Cerca de 1.500 famílias expulsas foram indenizadas, até 2001, pelas benfeitorias que fizeram nas localidades onde viviam, e não propriamente pela terra que ocupavam, pertencentes à União. Nessas duas décadas da calmaria que sucedeu o caos, o preconceito com os indígenas diminuiu em Banzaê, embora persistam, espraiados, rancores e ressentimentos.
Reconquista
Todo ano, no dia 11 de novembro, os Kiriris comemoram a retomada do território. Passam a madrugada no ritual do Toré. Aos sábados, também se reúnem para fazer a dança na qual se comunicam com os encantados – menos se for agosto, mês de resguardo. Aos fins de semana, costumam ainda jogar futebol, em partidas que juntam meninos e meninas. “A diversão que tem é essa”, diz a merendeira Rosângela de Jesus dos Santos, 30. Seu filho mais velho, Kainan, 13, atalha que prefere mesmo o videogame.
Eles vivem em Mirandela sob a liderança do cacique Marcelo de Jesus. O marido de Rosângela, Manuelino, ocupa o cargo de conselheiro, espécie de braço direito. Abrigados numa casa de taipa ao lado da tricentenária igreja matriz do Senhor da Ascensão – que perece sem telhado, apesar de provisoriamente tombada –, Marcelo e Manuelino contam que a batalha agora é pela garantia de direitos, pelo desenvolvimento da comunidade.
Marcelo tornou-se cacique em 2003, escolhido por parte das famílias pelo papel de destaque que tomava em atividades comunitárias. Reclama que falta apoio para fortalecer a agricultura, quase de subsistência. Quem consegue uma safra maior vende o excedente na feira de Banzaê. “É uma luta para conseguir mais projetos de sustento, mas as portas costumam ficar fechadas pra gente. Depois, saem dizendo que índio não produz. Recurso não tem”.

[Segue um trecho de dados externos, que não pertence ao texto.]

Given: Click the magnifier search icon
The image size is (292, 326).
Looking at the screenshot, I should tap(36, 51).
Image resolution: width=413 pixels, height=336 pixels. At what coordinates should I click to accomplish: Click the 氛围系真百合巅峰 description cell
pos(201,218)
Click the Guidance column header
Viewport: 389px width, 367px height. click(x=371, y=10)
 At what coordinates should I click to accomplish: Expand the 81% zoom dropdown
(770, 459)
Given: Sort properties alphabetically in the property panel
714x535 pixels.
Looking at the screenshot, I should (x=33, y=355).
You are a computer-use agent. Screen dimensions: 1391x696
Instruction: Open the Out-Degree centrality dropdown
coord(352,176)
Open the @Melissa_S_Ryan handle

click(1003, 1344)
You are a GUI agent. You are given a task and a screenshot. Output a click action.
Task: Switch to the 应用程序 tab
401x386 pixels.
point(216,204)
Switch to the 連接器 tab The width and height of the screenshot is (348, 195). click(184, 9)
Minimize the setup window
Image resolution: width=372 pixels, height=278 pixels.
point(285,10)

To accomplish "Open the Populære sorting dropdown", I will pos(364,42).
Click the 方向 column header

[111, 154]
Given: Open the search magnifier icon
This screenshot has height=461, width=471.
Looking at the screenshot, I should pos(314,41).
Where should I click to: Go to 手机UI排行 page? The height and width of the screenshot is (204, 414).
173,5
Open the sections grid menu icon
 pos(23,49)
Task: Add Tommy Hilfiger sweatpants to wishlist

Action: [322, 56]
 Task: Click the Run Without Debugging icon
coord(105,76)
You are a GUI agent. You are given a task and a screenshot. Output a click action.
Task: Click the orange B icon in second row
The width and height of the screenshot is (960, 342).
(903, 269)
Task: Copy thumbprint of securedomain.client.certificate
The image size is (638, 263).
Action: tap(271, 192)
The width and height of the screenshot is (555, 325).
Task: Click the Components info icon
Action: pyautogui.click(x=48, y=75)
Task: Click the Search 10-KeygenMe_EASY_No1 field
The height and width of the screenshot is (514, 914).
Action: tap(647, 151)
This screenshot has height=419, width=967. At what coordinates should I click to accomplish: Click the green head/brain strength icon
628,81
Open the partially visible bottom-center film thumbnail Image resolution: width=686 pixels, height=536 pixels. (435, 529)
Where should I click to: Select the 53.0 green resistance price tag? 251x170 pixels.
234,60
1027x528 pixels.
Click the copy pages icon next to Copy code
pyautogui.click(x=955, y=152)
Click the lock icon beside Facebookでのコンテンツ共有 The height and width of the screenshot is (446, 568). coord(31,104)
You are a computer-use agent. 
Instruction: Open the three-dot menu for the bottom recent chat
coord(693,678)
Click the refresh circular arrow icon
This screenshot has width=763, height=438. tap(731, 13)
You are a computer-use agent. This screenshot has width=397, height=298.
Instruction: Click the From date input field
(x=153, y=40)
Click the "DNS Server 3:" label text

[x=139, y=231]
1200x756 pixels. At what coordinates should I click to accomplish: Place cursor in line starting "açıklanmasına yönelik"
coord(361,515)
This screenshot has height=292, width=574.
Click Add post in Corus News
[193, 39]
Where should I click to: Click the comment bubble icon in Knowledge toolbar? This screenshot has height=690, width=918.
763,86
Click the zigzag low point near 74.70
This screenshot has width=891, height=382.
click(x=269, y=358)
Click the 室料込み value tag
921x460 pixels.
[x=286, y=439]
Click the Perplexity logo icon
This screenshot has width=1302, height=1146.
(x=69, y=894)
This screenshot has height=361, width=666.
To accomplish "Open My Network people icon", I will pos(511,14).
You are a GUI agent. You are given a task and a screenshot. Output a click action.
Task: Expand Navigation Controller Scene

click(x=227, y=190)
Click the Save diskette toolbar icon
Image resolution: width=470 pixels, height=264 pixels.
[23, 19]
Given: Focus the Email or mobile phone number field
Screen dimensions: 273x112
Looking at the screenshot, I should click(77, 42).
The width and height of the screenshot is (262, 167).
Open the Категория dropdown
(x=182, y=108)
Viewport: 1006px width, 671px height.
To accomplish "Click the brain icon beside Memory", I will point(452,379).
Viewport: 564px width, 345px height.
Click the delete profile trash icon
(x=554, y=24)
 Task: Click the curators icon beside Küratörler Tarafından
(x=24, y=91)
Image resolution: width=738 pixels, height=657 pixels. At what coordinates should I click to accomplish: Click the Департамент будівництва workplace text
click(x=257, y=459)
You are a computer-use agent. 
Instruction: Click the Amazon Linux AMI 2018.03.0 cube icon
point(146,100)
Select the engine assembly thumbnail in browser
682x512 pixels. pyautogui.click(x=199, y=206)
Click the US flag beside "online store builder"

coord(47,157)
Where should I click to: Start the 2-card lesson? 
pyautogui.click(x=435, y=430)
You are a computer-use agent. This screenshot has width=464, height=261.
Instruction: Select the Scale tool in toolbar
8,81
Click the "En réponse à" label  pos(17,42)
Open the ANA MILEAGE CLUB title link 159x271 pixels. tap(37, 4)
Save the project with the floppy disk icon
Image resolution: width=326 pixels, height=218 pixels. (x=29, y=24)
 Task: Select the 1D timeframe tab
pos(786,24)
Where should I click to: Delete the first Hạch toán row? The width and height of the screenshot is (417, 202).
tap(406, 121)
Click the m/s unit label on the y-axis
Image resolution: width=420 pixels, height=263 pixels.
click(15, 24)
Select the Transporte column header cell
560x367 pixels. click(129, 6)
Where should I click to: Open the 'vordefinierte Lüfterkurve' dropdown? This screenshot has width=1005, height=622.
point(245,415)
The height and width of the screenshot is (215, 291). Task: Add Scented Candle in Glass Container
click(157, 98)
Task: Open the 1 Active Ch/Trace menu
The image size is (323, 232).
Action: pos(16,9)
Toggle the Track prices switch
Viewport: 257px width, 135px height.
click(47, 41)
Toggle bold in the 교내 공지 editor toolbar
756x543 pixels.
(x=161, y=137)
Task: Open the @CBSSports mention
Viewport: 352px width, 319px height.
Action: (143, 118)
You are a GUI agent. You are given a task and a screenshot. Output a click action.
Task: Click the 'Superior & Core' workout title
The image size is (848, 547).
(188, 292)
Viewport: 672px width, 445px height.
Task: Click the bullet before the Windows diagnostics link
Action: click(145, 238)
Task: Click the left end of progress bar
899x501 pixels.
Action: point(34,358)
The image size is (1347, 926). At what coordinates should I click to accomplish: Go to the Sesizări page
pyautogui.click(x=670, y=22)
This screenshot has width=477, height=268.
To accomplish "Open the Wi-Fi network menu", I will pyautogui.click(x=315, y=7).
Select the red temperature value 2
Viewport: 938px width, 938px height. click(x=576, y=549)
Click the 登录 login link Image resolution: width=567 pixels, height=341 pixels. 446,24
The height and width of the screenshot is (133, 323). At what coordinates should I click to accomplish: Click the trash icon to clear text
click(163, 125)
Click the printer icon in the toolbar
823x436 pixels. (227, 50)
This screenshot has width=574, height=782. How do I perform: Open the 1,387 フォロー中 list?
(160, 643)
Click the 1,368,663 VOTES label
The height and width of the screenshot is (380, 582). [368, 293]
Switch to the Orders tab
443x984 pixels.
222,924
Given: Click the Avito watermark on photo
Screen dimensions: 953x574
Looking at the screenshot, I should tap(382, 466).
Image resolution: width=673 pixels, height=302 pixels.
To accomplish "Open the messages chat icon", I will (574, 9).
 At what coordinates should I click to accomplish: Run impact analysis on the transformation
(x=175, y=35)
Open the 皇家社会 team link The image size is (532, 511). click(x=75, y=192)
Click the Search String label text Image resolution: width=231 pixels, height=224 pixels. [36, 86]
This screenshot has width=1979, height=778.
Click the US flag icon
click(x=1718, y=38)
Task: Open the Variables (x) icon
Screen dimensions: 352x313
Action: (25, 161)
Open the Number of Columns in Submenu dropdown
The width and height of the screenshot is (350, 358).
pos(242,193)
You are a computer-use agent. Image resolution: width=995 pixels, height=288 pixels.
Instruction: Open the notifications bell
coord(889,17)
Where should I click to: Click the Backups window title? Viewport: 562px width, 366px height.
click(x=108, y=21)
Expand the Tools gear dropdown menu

Muitas mulheres fazem do artesanato a fonte de renda, como a mãe de Rosângela, Marlene, que já viajou meia Bahia mostrando os colares, pulseiras e cocares que faz com o que cata do seu quintal. Pede para adicioná-la no zap. “Índio agora tem celular, internet, mas sem esquecer o que é”.
Antes de discorrer sobre as questões dos Kiriris, Jailma Gama (PT), prefeita de Banzaê pela quarta vez, apressa-se a dizer que tem ascendência indígena. Emenda a crítica de que os órgãos responsáveis por apoiar a população saíram de uma situação “paternalista” para o total “abandono”. “O que a Funai está efetivando de políticas públicas lá dentro? Pergunte ao índio e ele vai dizer: nenhuma”.
À Muito, a Funai afirmou que sabe que “há muito a ser feito” e que apoia diversas propostas, “dentro dos limites de orçamento e recursos pessoais e logísticos”. O órgão enumerou atividades que realizou no território, como a aquisição de sementes de milho e feijão para a safra de 2018, distribuição de cestas básicas e projeto de corte e costura para mulheres.
Há outros projetos pontuais, com apoio do governo estadual, como o que criou um centro de artesanato em Marcação, em 2010. A máquina para retirar a fibra do sisal, que os índios pegam na mata, está sem uso desde que chegou ali, porque ninguém ensinou como o equipamento funciona. Outra iniciativa, de 2012, foi a construção de uma unidade de beneficiamento de mandioca e uma fábrica de biscoitos, ofertados na merenda escolar da rede municipal.
Sheyla, que caminhava no começo da reportagem, trabalhou um tempo na fábrica. Casada com um não índio, está com o coração apertado por ter que sair de Marcação, onde não pode viver com o marido. Se um índio se casar com uma não índia, aí tudo bem. No fim do ano, ela deixará de integrar a diminuta parcela dos indígenas que vivem em terras regularizadas como suas na Bahia (28%) para estar pelo mundo, sentindo-se irremediavelmente estrangeira.